Stored records
○ ○ ○
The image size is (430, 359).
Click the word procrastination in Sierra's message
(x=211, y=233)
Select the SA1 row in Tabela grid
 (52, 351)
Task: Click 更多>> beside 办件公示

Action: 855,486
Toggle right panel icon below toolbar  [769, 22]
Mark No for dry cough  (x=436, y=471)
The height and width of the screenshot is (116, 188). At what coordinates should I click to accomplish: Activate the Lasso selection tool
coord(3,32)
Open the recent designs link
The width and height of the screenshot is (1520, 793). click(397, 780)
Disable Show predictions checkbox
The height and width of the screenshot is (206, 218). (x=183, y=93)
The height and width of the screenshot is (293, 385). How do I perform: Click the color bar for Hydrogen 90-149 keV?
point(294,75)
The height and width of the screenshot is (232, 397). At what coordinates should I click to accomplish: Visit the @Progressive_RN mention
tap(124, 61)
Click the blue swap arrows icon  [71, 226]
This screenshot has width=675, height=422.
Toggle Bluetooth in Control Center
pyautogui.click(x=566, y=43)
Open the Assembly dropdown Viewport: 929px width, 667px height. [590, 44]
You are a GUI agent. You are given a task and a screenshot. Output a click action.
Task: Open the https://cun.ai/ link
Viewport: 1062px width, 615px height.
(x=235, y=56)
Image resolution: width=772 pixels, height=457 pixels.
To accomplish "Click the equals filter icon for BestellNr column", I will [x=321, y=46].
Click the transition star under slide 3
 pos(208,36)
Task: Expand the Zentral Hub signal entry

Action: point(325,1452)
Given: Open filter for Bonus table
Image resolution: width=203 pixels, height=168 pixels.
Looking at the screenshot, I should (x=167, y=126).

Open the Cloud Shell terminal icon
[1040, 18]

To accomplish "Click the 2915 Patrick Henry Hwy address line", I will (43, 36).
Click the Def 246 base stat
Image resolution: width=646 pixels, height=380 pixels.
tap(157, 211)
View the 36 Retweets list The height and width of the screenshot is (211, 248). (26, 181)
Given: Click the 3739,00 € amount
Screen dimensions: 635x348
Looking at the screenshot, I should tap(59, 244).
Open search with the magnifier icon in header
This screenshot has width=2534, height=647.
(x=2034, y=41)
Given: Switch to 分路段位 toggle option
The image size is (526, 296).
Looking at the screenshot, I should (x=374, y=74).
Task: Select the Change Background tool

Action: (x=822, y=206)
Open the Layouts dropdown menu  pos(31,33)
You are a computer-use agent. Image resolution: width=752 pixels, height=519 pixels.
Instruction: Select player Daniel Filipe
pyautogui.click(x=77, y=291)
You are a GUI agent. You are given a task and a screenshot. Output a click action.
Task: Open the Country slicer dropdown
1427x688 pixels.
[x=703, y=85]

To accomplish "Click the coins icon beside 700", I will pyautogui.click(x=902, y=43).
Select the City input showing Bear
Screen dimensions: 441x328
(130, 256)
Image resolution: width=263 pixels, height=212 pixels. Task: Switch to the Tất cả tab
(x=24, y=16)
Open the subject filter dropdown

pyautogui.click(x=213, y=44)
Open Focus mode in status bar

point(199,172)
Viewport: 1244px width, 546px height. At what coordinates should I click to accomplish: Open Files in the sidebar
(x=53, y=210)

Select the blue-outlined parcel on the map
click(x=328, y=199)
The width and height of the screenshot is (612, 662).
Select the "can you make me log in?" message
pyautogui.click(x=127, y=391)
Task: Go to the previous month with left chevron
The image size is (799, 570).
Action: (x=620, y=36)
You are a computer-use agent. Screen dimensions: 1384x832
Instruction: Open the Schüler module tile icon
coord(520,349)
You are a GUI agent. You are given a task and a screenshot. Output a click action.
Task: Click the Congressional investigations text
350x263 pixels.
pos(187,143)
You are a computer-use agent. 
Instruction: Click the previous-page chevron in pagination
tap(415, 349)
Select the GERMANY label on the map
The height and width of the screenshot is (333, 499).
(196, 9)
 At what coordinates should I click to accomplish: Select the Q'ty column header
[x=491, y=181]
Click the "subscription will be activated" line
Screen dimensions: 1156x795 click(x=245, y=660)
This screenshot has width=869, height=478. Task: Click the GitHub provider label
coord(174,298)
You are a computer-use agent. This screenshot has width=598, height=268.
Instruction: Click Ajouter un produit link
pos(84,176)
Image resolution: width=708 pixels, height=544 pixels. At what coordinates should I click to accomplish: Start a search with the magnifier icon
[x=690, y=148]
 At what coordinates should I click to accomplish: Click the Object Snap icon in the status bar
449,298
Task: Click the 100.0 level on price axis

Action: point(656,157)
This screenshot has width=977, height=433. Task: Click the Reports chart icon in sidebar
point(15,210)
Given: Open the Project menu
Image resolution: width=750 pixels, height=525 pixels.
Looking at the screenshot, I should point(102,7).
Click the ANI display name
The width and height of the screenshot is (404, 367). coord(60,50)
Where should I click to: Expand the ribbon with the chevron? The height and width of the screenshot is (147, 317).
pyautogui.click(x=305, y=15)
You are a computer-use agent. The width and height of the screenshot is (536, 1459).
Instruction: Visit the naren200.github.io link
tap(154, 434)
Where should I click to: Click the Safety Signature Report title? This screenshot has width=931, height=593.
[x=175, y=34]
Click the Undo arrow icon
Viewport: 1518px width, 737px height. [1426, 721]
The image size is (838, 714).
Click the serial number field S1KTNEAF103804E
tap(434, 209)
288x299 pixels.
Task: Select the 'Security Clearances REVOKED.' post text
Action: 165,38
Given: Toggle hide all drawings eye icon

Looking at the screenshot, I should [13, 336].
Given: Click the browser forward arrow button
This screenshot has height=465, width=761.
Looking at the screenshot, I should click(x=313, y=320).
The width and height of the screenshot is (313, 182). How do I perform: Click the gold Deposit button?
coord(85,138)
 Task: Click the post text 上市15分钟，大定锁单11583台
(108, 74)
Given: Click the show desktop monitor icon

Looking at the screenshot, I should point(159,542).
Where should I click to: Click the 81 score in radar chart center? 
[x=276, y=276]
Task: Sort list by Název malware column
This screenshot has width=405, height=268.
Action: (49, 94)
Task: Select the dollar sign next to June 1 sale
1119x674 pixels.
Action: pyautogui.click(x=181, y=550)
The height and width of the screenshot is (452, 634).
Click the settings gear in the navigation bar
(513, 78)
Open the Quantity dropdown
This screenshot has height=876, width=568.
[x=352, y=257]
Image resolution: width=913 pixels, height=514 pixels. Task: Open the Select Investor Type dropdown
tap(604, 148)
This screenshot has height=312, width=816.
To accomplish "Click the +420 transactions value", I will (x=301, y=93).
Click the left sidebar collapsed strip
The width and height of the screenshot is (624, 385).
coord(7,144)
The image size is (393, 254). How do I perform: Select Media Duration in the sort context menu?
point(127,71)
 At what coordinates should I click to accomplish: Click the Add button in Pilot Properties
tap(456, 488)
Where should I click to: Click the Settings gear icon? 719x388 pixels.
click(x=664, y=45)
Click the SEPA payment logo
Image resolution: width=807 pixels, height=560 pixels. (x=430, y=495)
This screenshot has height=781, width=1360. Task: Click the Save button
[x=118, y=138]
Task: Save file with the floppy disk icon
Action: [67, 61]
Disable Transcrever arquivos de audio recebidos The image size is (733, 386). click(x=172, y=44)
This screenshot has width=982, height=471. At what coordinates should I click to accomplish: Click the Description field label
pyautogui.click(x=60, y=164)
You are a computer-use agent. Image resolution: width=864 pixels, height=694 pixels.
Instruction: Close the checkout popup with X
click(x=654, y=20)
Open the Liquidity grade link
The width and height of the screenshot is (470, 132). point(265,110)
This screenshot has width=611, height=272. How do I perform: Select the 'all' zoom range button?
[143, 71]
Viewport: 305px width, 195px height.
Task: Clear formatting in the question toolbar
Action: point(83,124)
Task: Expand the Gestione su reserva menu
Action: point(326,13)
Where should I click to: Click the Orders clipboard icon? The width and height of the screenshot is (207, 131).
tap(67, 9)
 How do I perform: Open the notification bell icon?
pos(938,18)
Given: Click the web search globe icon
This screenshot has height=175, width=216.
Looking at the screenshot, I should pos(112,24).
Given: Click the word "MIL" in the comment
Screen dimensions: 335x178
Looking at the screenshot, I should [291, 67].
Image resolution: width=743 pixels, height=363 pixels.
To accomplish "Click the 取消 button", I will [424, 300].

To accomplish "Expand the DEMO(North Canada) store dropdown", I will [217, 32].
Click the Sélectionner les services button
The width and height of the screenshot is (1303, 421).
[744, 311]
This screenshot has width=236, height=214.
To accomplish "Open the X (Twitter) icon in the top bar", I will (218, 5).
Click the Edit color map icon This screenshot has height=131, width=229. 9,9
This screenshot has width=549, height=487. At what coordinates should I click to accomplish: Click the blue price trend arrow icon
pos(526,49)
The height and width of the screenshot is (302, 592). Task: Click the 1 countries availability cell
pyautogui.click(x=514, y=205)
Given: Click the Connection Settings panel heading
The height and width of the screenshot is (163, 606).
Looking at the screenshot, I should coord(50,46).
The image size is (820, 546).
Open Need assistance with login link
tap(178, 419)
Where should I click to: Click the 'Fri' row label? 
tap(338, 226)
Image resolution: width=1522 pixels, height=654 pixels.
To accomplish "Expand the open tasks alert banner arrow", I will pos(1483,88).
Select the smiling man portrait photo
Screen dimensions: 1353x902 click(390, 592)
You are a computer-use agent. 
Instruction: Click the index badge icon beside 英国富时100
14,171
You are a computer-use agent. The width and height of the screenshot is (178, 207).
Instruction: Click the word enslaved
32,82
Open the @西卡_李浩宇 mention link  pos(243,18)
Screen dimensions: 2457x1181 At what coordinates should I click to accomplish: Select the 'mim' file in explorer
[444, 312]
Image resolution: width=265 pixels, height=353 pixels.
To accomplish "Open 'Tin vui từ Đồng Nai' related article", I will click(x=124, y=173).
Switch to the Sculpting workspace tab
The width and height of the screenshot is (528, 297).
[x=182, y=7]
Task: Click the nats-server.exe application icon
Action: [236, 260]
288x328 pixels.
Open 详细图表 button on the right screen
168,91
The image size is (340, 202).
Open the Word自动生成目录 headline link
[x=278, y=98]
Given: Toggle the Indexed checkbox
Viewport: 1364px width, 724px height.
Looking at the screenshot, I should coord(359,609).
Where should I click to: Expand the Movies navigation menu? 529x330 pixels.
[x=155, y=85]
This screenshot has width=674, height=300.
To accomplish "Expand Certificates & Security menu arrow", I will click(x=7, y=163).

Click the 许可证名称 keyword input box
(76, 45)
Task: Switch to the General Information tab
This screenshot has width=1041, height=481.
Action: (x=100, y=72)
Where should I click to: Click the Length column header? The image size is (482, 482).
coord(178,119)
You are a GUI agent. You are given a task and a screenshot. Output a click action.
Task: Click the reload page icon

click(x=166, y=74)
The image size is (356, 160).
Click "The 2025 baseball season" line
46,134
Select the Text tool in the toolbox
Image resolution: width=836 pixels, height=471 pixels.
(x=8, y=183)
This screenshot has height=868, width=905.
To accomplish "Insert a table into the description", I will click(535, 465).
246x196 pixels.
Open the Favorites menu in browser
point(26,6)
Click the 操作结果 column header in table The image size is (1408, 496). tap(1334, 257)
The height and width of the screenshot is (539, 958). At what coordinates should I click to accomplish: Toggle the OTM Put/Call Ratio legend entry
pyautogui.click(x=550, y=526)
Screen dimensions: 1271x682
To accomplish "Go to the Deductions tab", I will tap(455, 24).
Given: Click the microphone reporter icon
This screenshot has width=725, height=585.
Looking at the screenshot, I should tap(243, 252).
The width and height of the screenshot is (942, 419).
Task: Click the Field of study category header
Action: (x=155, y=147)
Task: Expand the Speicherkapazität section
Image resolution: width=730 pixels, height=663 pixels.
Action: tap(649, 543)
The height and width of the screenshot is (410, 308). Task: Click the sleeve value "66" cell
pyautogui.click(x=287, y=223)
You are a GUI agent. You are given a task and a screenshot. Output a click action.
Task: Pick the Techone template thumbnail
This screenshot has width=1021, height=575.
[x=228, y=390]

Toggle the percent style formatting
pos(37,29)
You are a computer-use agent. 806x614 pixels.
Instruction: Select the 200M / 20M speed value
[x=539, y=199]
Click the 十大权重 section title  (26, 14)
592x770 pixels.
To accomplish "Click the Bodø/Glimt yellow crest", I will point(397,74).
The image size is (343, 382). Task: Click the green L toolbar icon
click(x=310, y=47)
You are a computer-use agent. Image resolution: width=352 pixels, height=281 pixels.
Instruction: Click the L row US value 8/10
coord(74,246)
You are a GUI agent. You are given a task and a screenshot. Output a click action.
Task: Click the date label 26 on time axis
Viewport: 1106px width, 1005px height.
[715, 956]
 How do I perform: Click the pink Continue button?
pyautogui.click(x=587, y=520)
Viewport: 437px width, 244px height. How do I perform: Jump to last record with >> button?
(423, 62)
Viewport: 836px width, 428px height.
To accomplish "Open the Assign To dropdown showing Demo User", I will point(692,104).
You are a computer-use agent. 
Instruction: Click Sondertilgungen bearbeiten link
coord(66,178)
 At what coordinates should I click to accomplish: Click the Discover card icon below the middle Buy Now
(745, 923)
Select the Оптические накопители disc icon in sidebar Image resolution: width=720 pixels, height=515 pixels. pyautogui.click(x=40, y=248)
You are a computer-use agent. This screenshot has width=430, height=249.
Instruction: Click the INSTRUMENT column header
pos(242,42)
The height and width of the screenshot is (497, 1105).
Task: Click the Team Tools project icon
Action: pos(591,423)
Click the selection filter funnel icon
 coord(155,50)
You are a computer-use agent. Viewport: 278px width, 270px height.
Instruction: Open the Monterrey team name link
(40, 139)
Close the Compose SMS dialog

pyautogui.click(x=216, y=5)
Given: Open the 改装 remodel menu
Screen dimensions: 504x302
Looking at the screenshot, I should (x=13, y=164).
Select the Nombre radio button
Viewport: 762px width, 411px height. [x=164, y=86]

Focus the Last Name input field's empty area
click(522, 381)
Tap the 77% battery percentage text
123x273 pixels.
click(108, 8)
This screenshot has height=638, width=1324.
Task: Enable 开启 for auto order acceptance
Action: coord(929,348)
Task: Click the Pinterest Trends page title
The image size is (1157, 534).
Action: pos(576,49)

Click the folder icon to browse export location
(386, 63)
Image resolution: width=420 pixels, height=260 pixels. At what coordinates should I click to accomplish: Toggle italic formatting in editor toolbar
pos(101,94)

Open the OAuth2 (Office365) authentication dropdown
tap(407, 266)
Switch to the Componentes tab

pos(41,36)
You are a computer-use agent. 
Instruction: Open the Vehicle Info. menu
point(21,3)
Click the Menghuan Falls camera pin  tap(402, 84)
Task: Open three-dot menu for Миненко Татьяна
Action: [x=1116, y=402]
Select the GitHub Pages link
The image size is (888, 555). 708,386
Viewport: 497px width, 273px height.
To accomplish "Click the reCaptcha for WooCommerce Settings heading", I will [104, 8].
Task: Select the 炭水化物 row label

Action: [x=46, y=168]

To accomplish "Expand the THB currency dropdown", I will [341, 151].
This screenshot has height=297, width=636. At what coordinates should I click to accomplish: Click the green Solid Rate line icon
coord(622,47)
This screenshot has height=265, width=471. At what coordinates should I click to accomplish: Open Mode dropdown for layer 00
○ ○ ○
■ Task to complete
Begin at the top of the records above and quote each line exactly, ending with the line that contains "Mark No for".

■ Task answer
The image size is (430, 359).
Click the word procrastination in Sierra's message
(x=211, y=233)
Select the SA1 row in Tabela grid
 (52, 351)
Task: Click 更多>> beside 办件公示

Action: 855,486
Toggle right panel icon below toolbar  [769, 22]
Mark No for dry cough  (x=436, y=471)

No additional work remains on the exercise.